Publié le 11 mars 2019

FINANCE DURABLE

En excluant le pétrole, le fonds norvégien entérine le principe du risque climatique pesant sur les marchés financiers

Quelque 134 entreprises du secteur de l’exploration et de la production de pétrole et gaz seront persona non grata dans le fonds souverain norvégien. Le ministère des Finances, sa tutelle, vient de prendre la décision d’une exclusion progressive de ce secteur du portefeuille du fonds. Et ajoute une mission pour le gestionnaire, qui devra renforcer la surveillance du risque climatique sur les autres participations du fonds. Un signal fort pour toute la communauté financière.

Le secteur pétrole et gaz retenait son souffle depuis quelques mois. En novembre 2017, le fonds souverain norvégien aux 1 000 milliards de dollars d’actifs sous gestion avait soumis l’idée de sortir de ce secteur, dont il tire pourtant toute sa richesse. Vendredi 8 mars, après plusieurs mois de réflexion et la réunion d’un comité d’experts, Siv Jensen, la ministre des Finances norvégienne, a fini par se ranger derrière l’analyse des dirigeants du Government pension fund global (GPFG) et de la banque de Norvège. Celui-ci devra sortir du capital des entreprises exploratrices et productrices de pétrole et de gaz, dès que le Storting, le parlement norvégien, aura voté la mesure.

"L’objectif est de réduire la vulnérabilité de notre richesse commune face à un recul permanent du prix du pétrole", explique la ministre des Finances. L’industrie pétrolière demeurera l’une des sources importantes des revenus de l’État, la Norvège étant le plus gros producteur d'hydrocarbures d'Europe de l'Ouest. Le gouvernement a d'ailleurs réaffirmé son intention de demeurer présent au capital d'Equinor (ex-Statoil), la compagnie pétrolière locale. C'est pourquoi le fonds a justement pour mission de diversifier les sources de revenus.

Une exclusion très ciblée

Le ministère des Finances ne procède pas pour autant à une coupe à la hache dans le secteur des énergies fossiles. Le GPFG devra exclure uniquement les entreprises spécialisées dans l’exploration et la production pétrolière et gazière, en se basant sur la classification établie par le fournisseur d’indices boursiers FTSE Russel. Cette exclusion se fera de manière graduelle, en consultation avec la banque centrale norvégienne.
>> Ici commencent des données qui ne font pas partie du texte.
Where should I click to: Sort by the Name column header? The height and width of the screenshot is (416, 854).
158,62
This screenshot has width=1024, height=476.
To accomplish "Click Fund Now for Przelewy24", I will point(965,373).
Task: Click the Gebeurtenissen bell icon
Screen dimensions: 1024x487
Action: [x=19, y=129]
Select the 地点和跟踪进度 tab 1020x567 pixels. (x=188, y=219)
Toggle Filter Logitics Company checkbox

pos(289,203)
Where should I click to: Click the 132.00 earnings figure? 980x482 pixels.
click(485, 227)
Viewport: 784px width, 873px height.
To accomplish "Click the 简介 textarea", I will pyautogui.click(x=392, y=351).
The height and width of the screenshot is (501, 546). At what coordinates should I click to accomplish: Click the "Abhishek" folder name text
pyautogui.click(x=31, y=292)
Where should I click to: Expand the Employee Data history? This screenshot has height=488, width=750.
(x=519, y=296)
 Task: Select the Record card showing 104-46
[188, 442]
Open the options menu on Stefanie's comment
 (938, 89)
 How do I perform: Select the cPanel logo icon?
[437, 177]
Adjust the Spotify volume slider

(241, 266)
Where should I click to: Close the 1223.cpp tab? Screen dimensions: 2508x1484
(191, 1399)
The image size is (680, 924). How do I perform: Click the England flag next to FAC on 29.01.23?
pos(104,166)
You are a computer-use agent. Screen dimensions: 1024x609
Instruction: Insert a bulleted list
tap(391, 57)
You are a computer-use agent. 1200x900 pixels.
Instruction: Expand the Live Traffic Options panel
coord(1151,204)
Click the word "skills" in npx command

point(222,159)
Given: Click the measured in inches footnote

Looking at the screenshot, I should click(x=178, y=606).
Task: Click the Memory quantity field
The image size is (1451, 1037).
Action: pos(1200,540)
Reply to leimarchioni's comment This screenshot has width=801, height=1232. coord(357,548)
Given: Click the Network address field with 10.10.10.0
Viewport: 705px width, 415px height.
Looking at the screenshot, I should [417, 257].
Les autres entreprises du secteur énergie de FTSE Russell, à savoir les compagnies pétrolières et gazières intégrées, les entreprises de services pétroliers et les sociétés spécialisées dans les énergies renouvelables ne sont pas concernées. Le champ d’exclusion comprend en tout 134 entreprises, sur les 300 du secteur énergie, pour une valeur de 7 milliards d’euros d’actifs. Une seule société française fait partie du panel, l'opérateur pétrolier Maurel et Prom, à laquelle le GPFG n'est pas exposé.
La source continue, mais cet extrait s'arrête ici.